WHAT TO PRODUCE =
Print verbatim the items from the line containing "Where should I click to: Enable" up to and including the line containing "will tap(9, 43).".

Raw records:
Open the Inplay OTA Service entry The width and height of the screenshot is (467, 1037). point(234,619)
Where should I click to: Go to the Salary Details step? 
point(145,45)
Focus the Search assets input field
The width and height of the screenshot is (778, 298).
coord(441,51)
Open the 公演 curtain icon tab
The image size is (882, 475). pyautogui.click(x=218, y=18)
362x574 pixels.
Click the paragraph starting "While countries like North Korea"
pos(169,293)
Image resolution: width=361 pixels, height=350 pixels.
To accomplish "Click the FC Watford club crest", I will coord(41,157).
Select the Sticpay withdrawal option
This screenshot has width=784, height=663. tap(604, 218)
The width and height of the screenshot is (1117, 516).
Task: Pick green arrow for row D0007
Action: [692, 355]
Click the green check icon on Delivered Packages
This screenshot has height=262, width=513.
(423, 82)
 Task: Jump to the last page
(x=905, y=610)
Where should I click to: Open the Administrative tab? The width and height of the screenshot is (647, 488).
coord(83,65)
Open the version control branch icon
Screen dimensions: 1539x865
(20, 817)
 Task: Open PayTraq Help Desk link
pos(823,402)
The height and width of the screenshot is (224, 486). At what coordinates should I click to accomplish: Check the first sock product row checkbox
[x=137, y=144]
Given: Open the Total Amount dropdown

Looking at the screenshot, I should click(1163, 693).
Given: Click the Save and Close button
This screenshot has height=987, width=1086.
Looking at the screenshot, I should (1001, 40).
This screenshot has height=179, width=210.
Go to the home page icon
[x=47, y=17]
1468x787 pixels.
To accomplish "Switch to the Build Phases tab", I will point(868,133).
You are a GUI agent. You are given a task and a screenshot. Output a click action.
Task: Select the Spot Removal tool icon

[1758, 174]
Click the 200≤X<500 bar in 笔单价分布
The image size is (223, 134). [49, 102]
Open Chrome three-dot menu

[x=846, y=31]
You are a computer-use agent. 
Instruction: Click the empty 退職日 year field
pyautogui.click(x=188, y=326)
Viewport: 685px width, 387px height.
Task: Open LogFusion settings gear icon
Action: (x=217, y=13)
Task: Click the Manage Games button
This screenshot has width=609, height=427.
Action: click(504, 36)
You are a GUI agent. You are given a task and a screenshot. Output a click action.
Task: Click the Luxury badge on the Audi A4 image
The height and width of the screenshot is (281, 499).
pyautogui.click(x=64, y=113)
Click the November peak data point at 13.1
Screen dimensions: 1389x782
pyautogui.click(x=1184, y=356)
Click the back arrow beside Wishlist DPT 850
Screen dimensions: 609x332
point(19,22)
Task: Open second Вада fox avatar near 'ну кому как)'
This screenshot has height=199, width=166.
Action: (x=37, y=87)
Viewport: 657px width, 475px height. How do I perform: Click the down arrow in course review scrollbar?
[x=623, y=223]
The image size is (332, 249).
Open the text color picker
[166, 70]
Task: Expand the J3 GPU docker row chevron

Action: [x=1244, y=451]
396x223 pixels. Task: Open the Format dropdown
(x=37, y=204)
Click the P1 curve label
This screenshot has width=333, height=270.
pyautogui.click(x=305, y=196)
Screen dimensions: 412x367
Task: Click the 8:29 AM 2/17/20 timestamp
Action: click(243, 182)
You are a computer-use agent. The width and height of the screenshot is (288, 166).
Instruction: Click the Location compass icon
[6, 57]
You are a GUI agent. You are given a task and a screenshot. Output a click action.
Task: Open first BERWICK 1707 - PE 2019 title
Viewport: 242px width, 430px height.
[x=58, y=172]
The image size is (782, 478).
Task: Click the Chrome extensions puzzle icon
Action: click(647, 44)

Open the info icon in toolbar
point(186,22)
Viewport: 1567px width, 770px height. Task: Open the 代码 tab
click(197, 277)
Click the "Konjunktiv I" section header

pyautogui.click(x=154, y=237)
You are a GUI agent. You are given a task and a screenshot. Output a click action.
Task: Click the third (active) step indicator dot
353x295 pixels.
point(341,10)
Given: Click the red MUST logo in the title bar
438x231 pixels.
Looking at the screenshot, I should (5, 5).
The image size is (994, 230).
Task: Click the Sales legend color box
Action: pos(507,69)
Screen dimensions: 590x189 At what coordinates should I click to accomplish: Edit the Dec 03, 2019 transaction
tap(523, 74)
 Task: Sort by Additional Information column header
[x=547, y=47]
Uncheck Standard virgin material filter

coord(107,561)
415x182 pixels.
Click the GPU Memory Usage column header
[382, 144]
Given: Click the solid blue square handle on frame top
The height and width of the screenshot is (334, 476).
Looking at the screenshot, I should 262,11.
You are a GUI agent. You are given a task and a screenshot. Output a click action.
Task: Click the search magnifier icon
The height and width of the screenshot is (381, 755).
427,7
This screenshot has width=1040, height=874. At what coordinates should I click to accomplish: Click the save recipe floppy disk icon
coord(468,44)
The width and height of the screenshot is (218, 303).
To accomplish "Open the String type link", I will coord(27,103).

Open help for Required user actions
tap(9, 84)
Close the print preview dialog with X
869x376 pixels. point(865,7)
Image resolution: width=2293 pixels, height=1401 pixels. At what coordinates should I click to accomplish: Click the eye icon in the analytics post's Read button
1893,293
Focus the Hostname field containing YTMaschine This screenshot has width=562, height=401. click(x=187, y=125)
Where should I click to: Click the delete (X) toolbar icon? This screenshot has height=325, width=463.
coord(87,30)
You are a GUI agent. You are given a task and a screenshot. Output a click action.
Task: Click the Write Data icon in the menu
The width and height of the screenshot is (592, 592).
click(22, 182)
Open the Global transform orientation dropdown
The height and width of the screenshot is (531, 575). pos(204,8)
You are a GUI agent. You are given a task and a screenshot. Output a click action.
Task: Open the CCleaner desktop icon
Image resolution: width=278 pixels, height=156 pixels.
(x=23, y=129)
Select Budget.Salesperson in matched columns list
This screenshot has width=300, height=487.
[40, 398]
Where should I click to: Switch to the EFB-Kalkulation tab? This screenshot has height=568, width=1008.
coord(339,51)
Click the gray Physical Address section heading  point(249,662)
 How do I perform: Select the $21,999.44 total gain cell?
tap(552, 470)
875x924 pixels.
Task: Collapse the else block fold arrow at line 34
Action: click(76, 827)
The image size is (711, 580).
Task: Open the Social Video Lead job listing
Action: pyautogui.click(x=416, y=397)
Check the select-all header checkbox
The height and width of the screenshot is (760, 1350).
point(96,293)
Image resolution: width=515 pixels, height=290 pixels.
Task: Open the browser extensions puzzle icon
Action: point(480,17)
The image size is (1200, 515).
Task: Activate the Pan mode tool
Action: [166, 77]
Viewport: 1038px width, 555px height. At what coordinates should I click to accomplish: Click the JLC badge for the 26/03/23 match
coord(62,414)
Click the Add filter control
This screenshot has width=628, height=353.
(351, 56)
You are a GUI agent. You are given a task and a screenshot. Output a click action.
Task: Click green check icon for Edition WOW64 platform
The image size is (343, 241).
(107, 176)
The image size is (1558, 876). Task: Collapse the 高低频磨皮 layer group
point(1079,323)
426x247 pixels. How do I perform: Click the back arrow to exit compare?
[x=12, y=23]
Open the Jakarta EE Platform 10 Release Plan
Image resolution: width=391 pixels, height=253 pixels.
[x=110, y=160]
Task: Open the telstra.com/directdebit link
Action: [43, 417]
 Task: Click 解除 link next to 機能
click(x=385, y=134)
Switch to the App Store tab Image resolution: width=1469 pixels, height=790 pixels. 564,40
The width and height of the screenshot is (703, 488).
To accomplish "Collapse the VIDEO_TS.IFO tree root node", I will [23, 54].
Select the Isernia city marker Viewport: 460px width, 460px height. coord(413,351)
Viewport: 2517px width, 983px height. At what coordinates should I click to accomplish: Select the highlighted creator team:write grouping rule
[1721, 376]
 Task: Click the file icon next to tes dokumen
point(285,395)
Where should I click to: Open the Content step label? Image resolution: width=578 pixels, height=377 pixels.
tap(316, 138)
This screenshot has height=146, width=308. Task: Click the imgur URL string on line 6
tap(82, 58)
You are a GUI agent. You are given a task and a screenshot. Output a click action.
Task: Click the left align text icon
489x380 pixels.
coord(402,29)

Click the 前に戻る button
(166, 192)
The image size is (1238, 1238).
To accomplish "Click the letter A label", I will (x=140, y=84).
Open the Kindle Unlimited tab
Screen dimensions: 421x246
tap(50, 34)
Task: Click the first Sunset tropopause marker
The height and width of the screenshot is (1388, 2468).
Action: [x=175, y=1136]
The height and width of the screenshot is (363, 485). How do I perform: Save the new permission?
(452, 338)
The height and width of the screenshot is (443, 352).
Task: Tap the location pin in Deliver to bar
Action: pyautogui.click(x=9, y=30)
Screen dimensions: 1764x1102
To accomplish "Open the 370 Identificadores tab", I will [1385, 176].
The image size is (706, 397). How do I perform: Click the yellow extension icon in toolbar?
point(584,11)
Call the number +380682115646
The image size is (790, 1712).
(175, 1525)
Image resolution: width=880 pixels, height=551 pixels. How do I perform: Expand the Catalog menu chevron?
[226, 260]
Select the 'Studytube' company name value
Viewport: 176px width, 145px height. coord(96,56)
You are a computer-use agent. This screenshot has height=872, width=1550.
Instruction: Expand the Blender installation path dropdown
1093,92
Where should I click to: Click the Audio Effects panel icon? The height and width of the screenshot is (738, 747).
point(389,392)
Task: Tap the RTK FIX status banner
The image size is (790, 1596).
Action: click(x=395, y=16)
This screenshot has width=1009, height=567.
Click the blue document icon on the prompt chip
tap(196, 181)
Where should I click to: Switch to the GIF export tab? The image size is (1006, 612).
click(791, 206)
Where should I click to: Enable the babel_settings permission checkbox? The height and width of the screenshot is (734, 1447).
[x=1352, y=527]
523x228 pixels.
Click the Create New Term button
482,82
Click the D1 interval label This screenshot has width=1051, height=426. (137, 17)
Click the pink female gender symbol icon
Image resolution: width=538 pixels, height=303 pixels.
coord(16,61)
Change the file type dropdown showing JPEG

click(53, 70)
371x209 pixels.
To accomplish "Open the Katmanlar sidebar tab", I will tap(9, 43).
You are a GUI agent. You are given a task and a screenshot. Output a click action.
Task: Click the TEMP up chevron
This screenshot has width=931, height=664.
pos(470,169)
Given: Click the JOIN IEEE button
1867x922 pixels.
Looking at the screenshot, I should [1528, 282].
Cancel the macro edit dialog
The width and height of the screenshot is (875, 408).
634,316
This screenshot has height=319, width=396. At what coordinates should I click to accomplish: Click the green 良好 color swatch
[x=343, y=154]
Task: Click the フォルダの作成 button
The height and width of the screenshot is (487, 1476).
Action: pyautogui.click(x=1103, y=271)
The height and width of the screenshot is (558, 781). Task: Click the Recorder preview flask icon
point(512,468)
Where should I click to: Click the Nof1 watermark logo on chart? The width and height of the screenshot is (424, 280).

SOLUTION FOR THIS PROBLEM =
Where should I click to: Enable the babel_settings permission checkbox? The height and width of the screenshot is (734, 1447).
[x=1352, y=527]
523x228 pixels.
Click the Create New Term button
482,82
Click the D1 interval label This screenshot has width=1051, height=426. (137, 17)
Click the pink female gender symbol icon
Image resolution: width=538 pixels, height=303 pixels.
coord(16,61)
Change the file type dropdown showing JPEG

click(53, 70)
371x209 pixels.
To accomplish "Open the Katmanlar sidebar tab", I will tap(9, 43).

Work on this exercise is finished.